* **Tarefas e exercícios**
**1)** Atualize o documento de origem: reescreva o trecho que começa em "Outra alteração tratada" e termina em "professora da UFMG.", trocando "doutrina" por "jurisprudência".
**2)** Segundo o documento de origem, em que ano o Conselho Federal de Medicina acolheu a ortotanásia?

* **Documento de origem**
+ + +

Outra alteração tratada no projeto que muda o código diz respeito à recusa de tratamento médico. O artigo 15 do Código Civil, de 2002, já previa a possibilidade de recusa. Mas o texto em debate suprime a expressão “com risco de vida” da frase “ninguém pode ser constrangido a submeter-se, com risco de vida, a tratamento médico ou a intervenção cirúrgica”. Para Gomes, a alteração elimina uma dúvida.


“Esse trecho fez com que parte da doutrina interpretasse que, se o tratamento não ocasiona risco de vida, o paciente não tem voz e o médico pode seguir na contramão da sua vontade, o que, do ponto de vista bioético, é inaceitável”, explica a professora da UFMG.


O projeto também permite que pacientes deixem orientações antecipadas quanto a desejarem ou não se submeter a determinados tratamentos médicos e cirúrgicos em situações futuras de incapacidade, e indicar um representante para a tomada de decisões a respeito da saúde, com validade de cinco anos.


O novo Código Civil também deverá determinar que a recusa a se submeter à internação hospitalar, intervenção cirúrgica, exame e tratamento médico deve ser tomada por pacientes “plenamente informados por médicos sobre os riscos atuais de morte e agravamento de seu estado de saúde”. A decisão caberá apenas a maiores de idade que não sejam considerados incapazes ou relativamente incapazes.


Para especialistas, a redação proposta consolida práticas já aceitas na Justiça e pelo Conselho Federal de Medicina (CFM). Em 2006, o conselho já havia acolhido a ortotanásia, como a prática é conhecida. Seis anos depois, passou a admitir a validade das manifestações antecipadas de quem optou pela recusa de determinados tratamentos.


“Antes tínhamos uma visão muito protetiva, com influência religiosa, na qual se levava a vida adiante a qualquer custo, ainda que em uma situação indigna para as pessoas”, diz o professor de Direito Civil da USP Eduardo Tomasevicius. “A redação atual é antiga, da década de 1960”.


A inovação foi criticada pelo Instituto Brasileiro de Direito e Religião (IBDR), que tem como presidente de honra o advogado Ives Gandra Martins da Silva. “Nossa legislação concede ao paciente o direito de recusar um tratamento, mas essa recusa é válida se, e somente se, não colocar em risco imediato a sua vida, não violar direitos de terceiros e, especialmente, se o paciente tiver capacidade cognitiva plena e autonomia civil para tomar essa decisão”, criticou o instituto no ano passado. Para o presidente do IBDR, o advogado Thiago Rafael Vieira, a redação confunde ortotanásia e eutanásia.

+ + +

* **Dados fornecidos**
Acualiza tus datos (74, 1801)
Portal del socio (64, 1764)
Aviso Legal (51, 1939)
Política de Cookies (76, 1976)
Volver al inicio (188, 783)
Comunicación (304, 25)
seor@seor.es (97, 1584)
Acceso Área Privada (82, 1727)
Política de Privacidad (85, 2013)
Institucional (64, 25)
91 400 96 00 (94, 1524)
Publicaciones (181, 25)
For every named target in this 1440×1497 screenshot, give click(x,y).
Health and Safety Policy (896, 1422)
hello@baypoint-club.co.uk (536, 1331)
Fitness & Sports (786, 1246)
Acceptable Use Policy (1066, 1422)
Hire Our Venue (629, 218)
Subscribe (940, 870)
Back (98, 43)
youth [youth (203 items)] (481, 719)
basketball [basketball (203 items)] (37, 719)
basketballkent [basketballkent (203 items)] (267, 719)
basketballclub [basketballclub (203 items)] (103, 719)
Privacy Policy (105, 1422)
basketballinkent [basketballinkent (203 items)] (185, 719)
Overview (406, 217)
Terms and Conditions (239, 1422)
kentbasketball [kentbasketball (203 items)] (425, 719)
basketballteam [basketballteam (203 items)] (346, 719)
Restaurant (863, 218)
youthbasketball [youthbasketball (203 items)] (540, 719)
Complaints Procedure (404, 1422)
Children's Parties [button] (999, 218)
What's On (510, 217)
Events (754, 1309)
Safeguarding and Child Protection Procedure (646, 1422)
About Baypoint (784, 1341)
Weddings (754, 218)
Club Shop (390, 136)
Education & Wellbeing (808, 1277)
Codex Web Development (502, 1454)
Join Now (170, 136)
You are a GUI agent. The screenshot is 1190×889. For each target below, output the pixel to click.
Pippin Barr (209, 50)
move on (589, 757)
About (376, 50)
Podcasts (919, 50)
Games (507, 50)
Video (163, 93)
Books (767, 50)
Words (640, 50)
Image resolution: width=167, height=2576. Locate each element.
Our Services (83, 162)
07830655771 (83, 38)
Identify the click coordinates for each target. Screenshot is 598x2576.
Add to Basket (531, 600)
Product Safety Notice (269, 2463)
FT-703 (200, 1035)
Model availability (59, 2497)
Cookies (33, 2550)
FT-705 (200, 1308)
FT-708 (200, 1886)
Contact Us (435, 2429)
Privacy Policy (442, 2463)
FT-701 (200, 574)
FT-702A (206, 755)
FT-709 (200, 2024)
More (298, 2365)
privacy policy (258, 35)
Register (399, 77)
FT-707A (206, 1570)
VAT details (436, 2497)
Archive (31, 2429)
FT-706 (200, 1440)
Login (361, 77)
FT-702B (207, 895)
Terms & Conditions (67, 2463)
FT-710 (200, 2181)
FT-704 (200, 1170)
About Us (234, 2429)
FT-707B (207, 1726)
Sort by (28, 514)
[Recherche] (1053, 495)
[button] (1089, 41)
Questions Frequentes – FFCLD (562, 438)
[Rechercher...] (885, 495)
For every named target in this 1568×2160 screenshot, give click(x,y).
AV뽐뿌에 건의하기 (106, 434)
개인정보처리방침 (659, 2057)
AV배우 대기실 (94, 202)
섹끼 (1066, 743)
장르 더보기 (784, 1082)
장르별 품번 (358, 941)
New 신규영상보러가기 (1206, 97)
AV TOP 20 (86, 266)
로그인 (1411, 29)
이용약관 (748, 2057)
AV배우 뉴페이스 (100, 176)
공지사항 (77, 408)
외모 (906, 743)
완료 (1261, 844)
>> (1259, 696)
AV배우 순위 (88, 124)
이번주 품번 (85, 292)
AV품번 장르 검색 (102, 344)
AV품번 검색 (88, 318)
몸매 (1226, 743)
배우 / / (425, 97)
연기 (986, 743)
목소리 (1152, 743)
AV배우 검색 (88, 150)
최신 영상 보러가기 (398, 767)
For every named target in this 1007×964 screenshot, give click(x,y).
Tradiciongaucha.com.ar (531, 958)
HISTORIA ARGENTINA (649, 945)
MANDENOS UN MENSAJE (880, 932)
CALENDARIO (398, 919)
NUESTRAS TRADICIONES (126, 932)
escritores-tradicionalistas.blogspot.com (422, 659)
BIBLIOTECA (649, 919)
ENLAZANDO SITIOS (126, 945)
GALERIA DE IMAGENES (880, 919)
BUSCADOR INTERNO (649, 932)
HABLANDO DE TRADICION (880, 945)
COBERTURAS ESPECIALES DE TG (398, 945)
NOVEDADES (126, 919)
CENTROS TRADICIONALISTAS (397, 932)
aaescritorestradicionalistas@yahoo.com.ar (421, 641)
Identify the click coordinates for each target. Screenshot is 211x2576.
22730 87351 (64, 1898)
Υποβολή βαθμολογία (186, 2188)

+ + +

* **Soluções**
**1)**
Outra alteração tratada no projeto que muda o código diz respeito à recusa de tratamento médico. O artigo 15 do Código Civil, de 2002, já previa a possibilidade de recusa. Mas o texto em debate suprime a expressão “com risco de vida” da frase “ninguém pode ser constrangido a submeter-se, com risco de vida, a tratamento médico ou a intervenção cirúrgica”. Para Gomes, a alteração elimina uma dúvida.


“Esse trecho fez com que parte da jurisprudência interpretasse que, se o tratamento não ocasiona risco de vida, o paciente não tem voz e o médico pode seguir na contramão da sua vontade, o que, do ponto de vista bioético, é inaceitável”, explica a professora da UFMG.

**2)** Em 2006.